The story
Mr W was 79 years old. He suffered from dementia and depression, was frail and had not long been widowed. He was admitted to St Peter’s Hospital (part of Ashford and St Peter’s Hospitals NHS Foundation Trust) with recurrent dehydration and pneumonia.
The hospital treated Mr W with intravenous fluids and antibiotics, which were stopped when his chest infection cleared up. A week later, his daughter, herself a former nurse, told a doctor caring for Mr W of her concerns that his general condition had deteriorated during his admission and that he would be better off receiving intravenous fluids.

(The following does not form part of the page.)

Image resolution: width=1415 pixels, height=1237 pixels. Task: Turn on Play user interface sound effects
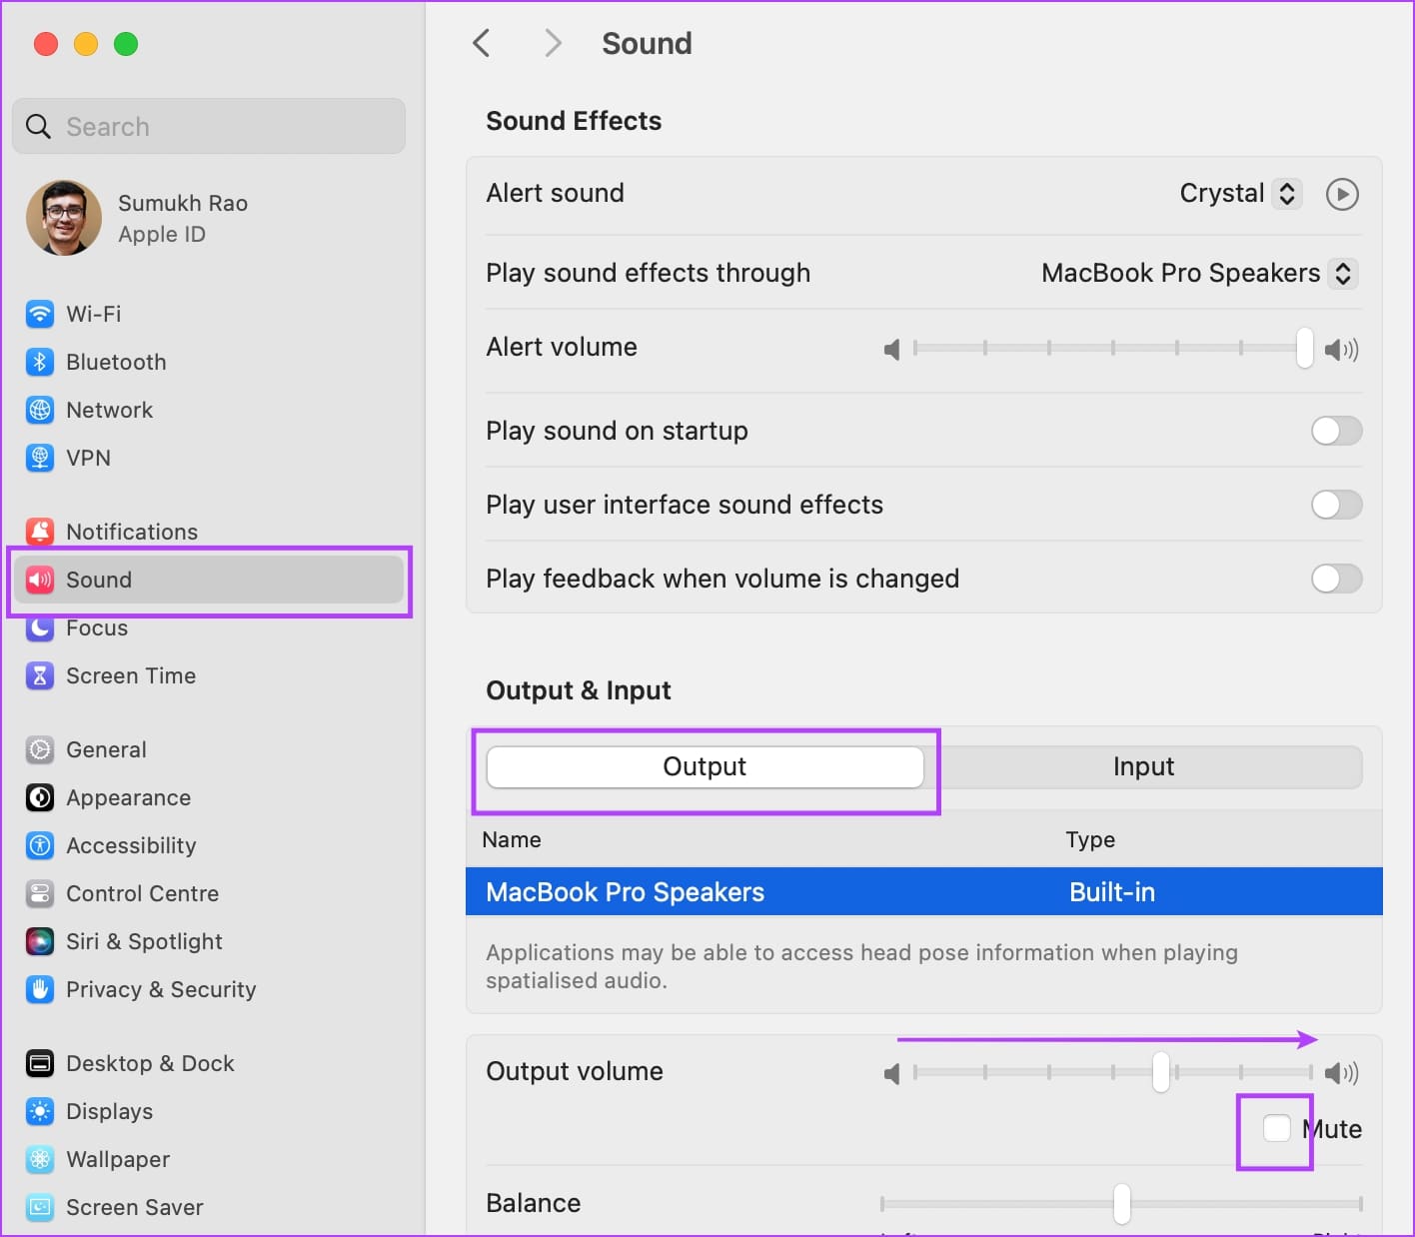click(1336, 505)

The doctor said he could not do this as it would ‘prevent his leaving hospital’ and that ‘he can meet his needs orally’. Mr W’s daughter disagreed as he frequently refused to eat and drink more than very small amounts. The doctor said that Mr W was medically fit for discharge, but that he was frail and prone to further infection and any further treatment should be palliative. He told Mr W’s daughter that Mr W was ‘probably as good as he is going to get’.
Over the next few days Mr W continued to eat and drink very little, refused most meals and drank only about one cup of fluids each day. Feeding him through a percutaneous endoscopic gastrostomy (PEG) tube was considered but ruled out because of the high risk of death associated with PEG feeding of patients with advanced dementia.
Despite his daughter’s concerns about Mr W’s condition, the hospital discharged him to a care home on Christmas Eve. He weighed just 6 st 7 lbs. They did not communicate with his family who therefore ‘could do nothing to stop it’. Mr W’s daughter said ‘Our Dad had this big move on his own even though I had made it clear to the ward that I wanted to be with him when he moved… upset[ting] us all greatly’.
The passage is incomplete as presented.